74. Hábitos e outras vestes


Estamos assistindo a um retorno da valorização das vestes litúrgicas e outros trajes religiosos, tais como o hábito, a batina, a túnica etc. Não tem faltado entre nós quem meça a religiosidade do monge pelo hábito ou a fidelidade do presbítero por sua batina, contrariando a antiga regra que “o hábito não faz o monge”. Nada contra o uso das vestes sacras, mas convenhamos, a argumentação que o justifica anda bem fraquinha.
Alguns argumentam que assim como o soldado tem veste própria, o soldado de Cristo (ou seu ministro) também tem as vestes sacras. As vestes religiosas teriam uma função identificadora daquele que a traja. Contra esse argumento vale lembrar o que disse Jesus sobre os fariseus. O que importa não é o que está fora, mas o que vem desde dentro. Podemos ter belas vestes e ser verdadeiros sepulcros caiados. O que identifica um religioso ou presbítero é sua veste interior; seu coração reto e íntegro, voltado para o serviço dos pobres como Jesus. Bem diz o povo com seus ditos “Quem vê cara (ou vestes) não vê coração”; ou ainda: “Por fora, bela viola; por dentro, pão bolorento”.
Outros insistem no poder de defesa dessas vestes. Elas serviriam para proteger os consagrados da tentação do diabo, especialmente do pecado contra a castidade. O hábito ou a batina evitariam que aqueles que os portam cedessem às investidas do mal. Esse argumento carece da menor razoabilidade. Vestes não são amuletos, nem tem poderes mágicos ou carregam forças espirituais. Vestes são símbolos, podendo ser inclusive instrumentalizados, o que não é tão raro assim. Se, para alguns, a veste espanta a tentação; para outros, ela chama a tentação. Ou seja, as vestes sacras podem exercer uma espécie de fascínio em quem conserva algum fetiche ligado ao âmbito religioso. Tenho um amigo que foi frade muito tempo e sua congregação aconselhava o uso do hábito. Ele vivia assediado pelas mulheres e mal dava conta de se esquivar das investidas. Largou o hábito, um dia. Ficou tempos “livre na pista” e ninguém o procurou. Até que um dia, resolveu investir numa relação com uma daquelas mulheres que o assediara. Ela não quis. Disse a ele: “Assim não quero; gostava do seu hábito”. É cômico, mas verdadeiro. O uso do hábito ou da batina não resolve os problemas do celibato. A práxis do celibato tem raízes existenciais e teológicas que exigem bem mais que a vestimenta de um hábito. O hábito e a batina não castram nem eliminam a sexualidade de quem as usa. Por baixo de todo hábito, tem um ser humano cheio de hormônios e desejos como qualquer outro.
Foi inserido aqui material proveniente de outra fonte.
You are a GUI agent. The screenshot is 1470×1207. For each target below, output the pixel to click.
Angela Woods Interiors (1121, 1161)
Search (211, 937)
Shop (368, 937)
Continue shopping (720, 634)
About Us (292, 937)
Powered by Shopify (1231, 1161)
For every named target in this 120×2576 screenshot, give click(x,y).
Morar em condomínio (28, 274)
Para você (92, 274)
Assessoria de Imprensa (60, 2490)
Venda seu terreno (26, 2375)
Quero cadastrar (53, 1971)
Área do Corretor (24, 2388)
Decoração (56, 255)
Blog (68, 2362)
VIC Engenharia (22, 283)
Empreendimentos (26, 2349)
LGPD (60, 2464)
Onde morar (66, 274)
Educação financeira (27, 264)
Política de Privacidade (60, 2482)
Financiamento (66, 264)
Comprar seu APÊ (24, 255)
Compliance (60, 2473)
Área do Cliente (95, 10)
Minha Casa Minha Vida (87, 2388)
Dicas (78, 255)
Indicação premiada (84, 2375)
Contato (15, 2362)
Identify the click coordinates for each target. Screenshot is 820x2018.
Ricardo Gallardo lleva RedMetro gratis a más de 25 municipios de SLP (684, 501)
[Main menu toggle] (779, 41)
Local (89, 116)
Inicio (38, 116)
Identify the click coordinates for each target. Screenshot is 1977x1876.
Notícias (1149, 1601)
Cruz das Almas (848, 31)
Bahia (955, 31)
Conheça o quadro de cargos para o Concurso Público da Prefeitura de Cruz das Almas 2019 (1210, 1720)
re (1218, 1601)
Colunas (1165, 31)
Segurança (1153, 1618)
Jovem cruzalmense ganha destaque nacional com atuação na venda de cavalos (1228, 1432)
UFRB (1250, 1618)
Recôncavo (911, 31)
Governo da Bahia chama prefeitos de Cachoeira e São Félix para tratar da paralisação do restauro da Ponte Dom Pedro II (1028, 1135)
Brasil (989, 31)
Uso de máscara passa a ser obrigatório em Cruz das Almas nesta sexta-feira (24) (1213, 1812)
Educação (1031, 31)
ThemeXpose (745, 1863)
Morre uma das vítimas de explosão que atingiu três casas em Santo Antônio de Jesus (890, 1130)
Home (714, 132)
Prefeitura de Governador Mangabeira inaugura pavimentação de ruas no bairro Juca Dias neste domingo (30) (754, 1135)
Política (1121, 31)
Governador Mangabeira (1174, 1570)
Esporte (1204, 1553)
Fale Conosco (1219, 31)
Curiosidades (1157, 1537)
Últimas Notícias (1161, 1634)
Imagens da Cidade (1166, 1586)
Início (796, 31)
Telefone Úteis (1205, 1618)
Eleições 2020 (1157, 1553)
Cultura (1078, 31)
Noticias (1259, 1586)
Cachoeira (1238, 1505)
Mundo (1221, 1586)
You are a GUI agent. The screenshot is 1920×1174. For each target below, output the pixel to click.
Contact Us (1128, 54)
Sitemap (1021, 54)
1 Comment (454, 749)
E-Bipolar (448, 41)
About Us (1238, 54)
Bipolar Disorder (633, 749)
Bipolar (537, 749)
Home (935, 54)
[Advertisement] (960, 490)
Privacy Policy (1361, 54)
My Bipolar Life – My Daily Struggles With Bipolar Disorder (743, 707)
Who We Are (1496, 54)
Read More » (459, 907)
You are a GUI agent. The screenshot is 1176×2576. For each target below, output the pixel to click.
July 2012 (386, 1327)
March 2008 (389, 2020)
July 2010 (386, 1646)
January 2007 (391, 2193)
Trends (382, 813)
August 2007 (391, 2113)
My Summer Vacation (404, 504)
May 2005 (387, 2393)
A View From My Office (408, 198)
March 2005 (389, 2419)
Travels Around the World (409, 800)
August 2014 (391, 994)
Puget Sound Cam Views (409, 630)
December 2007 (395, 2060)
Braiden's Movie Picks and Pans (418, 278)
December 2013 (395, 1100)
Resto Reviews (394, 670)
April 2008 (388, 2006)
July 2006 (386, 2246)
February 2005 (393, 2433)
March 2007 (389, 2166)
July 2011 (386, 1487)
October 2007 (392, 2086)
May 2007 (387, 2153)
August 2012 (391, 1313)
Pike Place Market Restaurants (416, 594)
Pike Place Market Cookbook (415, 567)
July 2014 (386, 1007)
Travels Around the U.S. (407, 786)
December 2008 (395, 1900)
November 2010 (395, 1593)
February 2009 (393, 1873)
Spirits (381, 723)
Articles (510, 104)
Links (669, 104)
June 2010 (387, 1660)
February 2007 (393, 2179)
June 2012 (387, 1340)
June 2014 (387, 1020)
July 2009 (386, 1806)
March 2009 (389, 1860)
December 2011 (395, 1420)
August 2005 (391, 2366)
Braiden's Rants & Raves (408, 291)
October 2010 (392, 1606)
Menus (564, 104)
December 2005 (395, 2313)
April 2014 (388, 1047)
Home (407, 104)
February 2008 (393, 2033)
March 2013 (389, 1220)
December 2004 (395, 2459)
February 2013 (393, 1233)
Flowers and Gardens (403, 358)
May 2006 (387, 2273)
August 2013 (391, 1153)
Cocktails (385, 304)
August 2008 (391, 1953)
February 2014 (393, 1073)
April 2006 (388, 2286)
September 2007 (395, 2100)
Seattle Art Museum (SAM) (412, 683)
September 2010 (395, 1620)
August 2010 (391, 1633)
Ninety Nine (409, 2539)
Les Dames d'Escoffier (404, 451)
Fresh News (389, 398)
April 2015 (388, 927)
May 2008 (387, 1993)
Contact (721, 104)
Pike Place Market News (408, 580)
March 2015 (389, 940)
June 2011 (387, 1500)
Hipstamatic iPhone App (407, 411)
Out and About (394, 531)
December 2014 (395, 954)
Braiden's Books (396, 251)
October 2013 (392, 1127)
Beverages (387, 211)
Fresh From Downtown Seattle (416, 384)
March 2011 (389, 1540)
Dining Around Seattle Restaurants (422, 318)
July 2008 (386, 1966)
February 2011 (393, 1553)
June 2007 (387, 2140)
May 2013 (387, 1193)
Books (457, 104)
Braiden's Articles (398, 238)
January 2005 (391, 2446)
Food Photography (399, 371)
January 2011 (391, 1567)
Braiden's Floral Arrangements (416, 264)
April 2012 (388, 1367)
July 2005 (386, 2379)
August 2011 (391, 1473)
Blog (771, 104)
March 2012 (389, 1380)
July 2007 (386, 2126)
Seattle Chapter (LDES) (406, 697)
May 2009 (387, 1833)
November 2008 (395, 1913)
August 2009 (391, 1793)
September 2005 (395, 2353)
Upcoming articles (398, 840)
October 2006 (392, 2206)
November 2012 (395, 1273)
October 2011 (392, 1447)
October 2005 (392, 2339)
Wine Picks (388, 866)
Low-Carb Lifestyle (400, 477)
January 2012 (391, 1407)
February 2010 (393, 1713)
Negar a sexualidade nunca foi solução para a moral sexual cristã.
Outros argumentam que o uso das vestes sacras é sinal de humildade, de pobreza. De fato, foi para isso que surgiram; para sinalizar a pobreza do religioso ou presbítero, despojado de vaidades, sem pretensões de grandes glórias ou reconhecimentos que as vestes podem sinalizar. Mas, bem ao contrário desse intento, é a forma como elas têm sido utilizadas hoje. Em vez de igualar o religioso com os pobres ou de indicar o despojamento do presbítero, as vestes sacras tornaram-se distintivo que dá status e poder religioso. Elas exercem fascínio; distinguem o eleito dos pobres mortais, indicando que ele tem poderes sagrados. Além disso, o retorno dessas indumentárias criou um estilo arcaico fashion nada pobre ou despojado. Ou contrário, na maioria das vezes, as vestes são puro glamour e ostentação.
Certamente, não há nada contra o uso do hábito, da batina e de outras vestes próprias de religiosos e ministros da Igreja. Usem-nas quem gosta e quem quer! Agora, justificar seu uso para legitimar a autoridade daqueles que as trajam é, no mínimo, abusivo. Uma pessoa que porta uma vestimenta religiosa não pode ser dita como mais fiel ou santa que qualquer outra. Qualquer afirmação fora disso é equivocada. Fica aí a dica!